The world is fascinated with computers. It’s undeniable with the number of digital innovations littered around us. From our personal lives to the society at large, computers play a big role in our day-to-day. The computers we now have are very much different from the ones we used to dabble with in our youth. Gone were the floppy disks and super slow Internet explorer of yesteryears. And with technology, you can only go forward with each passing years. With the tech capability we now have, artificial intelligence is almost within our reach.
Various countries try to outbuild one another with the computing technology they develop. China’s economy is only second to that of the US but they dominate the world of supercomputers. In an effort to surpass supercomputers made by the Chinese, the US is allocating hundreds of millions of dollars to make this dream a reality, and hopefully, rank higher than the first two that came from Chinese soil.
The United States will spent $258 million over three years in an effort to develop a supercomputer capable of hitting one exaflop.
Secretary of Energy Rick Perry announced on Thursday that Washington would be awarding the money to AMD, Cray, HPE, IBM, Intel, and Nvidia to develop hardware, software, and applications.
The companies will be kicking in at least 40 percent of the costs, taking the total investment for the program to in excess of $430 million.
“Continued US leadership in high-performance computing is essential to our security, prosperity, and economic competitiveness as a nation,” Perry said.
The funding will come from the Department of Energy’s Exascale Computing Project (ECP) and falls under the PathForward program, with the goal to create a one-exascale system by 2021.

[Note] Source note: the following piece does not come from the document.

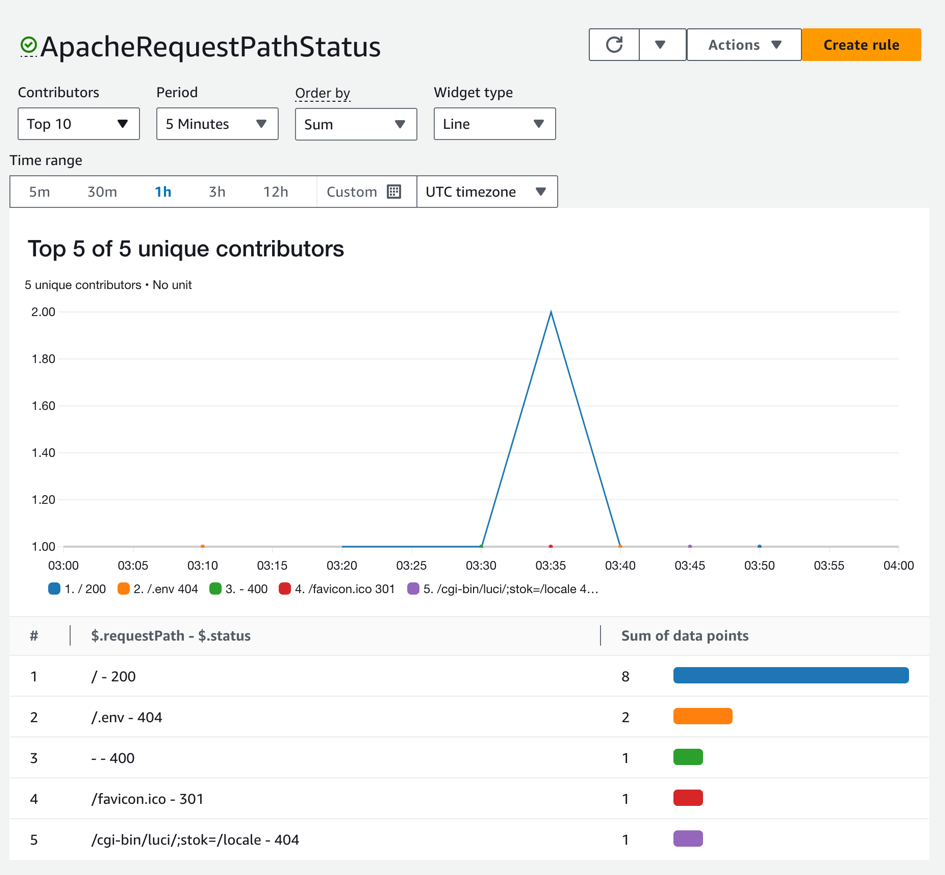
Task: Choose the 12h time range
Action: 275,192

Continued research and development in computing technology are vital in keeping abreast with the many digital changes in today’s world. The US should definitely double their efforts because it did not make it to the top 3 of the recent Supercomputing Top 500 list even though five US-made supercomputers made it to the top ten.
A Cray system in Switzerland is now the world’s third most powerful supercomputer, behind two Chinese systems.
That means for the first time in 21 years a US high-performance computing system is not one of the world’s top three supercomputers, according to the June 2017 rankings by the supercomputer benchmarking project Top500.
The only other time a US supercomputer had failed to make Top500’s top three ranking was in 1996, when the US was edged out by three Japanese supercomputers.
The pack is currently led by China‘s Sunway TaihuLight, by far the fastest computer on earth measured by floating-point operations, or flops. It was developed by China’s National Research Center of Parallel Computer Engineering & Technology, NRCPC, and is capable of 93 petaflops, or 93 quadrillion flops, under Linpack performance tests.
That benchmark has remained unchanged since it launched in June 2016, notably with a Chinese-designed processor.
China got the first two spots while Switzerland got the third one leaving the US out of the top three. If not addressed right away, not only does this gap impact computing developments in the US but as well as the building of weapons, improving cyber security, and the research and development on the aerospace, automotive, and pharmaceutical industry.
In defense, the US DOE said that hardware is not the sole focus in building supercomputers but in developing efficient software that works 100% in the real world. But still, that does not erase the fact that China is working very hard to build the first exascale supercomputer in the world, way ahead of the US. If the US don’t want that to happen, now is the best time to start working on a plan on how they can build one that is just as good before the Chinese hits the jackpot.